EXCERPTED DATA —
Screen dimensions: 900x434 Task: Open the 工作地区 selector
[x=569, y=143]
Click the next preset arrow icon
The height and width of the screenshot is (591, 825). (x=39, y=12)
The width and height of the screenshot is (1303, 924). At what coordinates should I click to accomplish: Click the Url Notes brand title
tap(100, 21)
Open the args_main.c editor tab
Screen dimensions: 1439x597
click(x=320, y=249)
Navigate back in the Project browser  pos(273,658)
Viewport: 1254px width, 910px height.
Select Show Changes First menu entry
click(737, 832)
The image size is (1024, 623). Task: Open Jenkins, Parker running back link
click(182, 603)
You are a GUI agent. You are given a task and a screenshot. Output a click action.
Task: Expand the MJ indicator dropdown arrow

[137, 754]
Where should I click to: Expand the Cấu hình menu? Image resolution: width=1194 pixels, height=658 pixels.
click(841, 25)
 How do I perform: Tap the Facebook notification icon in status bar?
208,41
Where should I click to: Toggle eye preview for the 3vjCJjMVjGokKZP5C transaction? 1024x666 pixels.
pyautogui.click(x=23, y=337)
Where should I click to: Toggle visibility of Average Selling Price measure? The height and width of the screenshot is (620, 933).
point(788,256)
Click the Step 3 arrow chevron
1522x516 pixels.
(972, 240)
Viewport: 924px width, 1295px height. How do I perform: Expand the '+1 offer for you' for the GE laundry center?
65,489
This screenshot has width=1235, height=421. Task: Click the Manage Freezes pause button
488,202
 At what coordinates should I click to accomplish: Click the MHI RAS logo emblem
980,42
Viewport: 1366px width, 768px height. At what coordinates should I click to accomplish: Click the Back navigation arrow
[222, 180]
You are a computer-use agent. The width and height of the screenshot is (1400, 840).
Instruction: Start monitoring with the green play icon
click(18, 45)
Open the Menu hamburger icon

PROMPT — Lay out the part of the items that opens with the line containing "Viewport: 1366px width, 768px" and runs through the end of the items as a Markdown table with the columns Row and Text. Put the row number under Row and the line under Text, and leave out blank lines.

ANSWER TO THE TASK —
| Row | Text |
|---|---|
| 1 | Viewport: 1366px width, 768px height. At what coordinates should I click to accomplish: Click the Back navigation arrow |
| 2 | [222, 180] |
| 3 | You are a computer-use agent. The width and height of the screenshot is (1400, 840). |
| 4 | Instruction: Start monitoring with the green play icon |
| 5 | click(18, 45) |
| 6 | Open the Menu hamburger icon |